Tim Wainwright, WaterAid’s Chief Executive, said:
“We are delighted to be working with Fujifilm on this unique partnership as part of our Access Denied appeal. The striking photos in the exhibition bring to life the beauty of Madagascar and the strength of its communities while highlighting the poverty that holds many back from reaching their full potential.
“Millions of people across the country and billions more around the world are denied access to safe water, decent toilets and good hygiene simply because of who they are, how much money they have, or where they live. WaterAid is committed to working towards a world where everyone everywhere has clean water to drink and decent toilets. Gaining access to these basic human rights creates a ripple of change, improving health, education and livelihoods of whole communities.”

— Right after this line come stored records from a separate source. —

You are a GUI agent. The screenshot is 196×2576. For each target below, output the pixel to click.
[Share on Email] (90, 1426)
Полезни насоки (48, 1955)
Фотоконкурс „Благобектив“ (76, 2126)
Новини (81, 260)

Since 2012, Fujifilm has donated a percentage of the sales of every square metre of its processless printing plates sold in Europe, the Middle East and Africa to WaterAid. Donations to date now total over £525,000. Fujifilm’s processless plates, used in various industries including packing and newspaper printing, eliminate the processor, chemistry, gum and water used in the conventional plate production process. Unlike traditional plate processing systems, no water is used at all.
Andy Ross, Fujifilm UK’s Head of Corporate Communications said:
“Madagascar in the frame’ beautifully documents the impact of Fujifilm’s longstanding partnership with WaterAid and demonstrates how clean water and good hygiene can change communities’ for the better.
“Community is at the heart of Fujifilm’s values and we believe in making a difference right through our work, from celebrating the unique power of photography to bring stories such as those of Ernest and the children of Madagascar to life, to contributing to the sustainable development of society through the products we develop and the way we do business.”
The photography exhibition will run from 6 January at the FUJIFILM House of Photography, and the coffee table book is available to purchase in-store (£25.00) with every penny going to support WaterAid’s work around the world.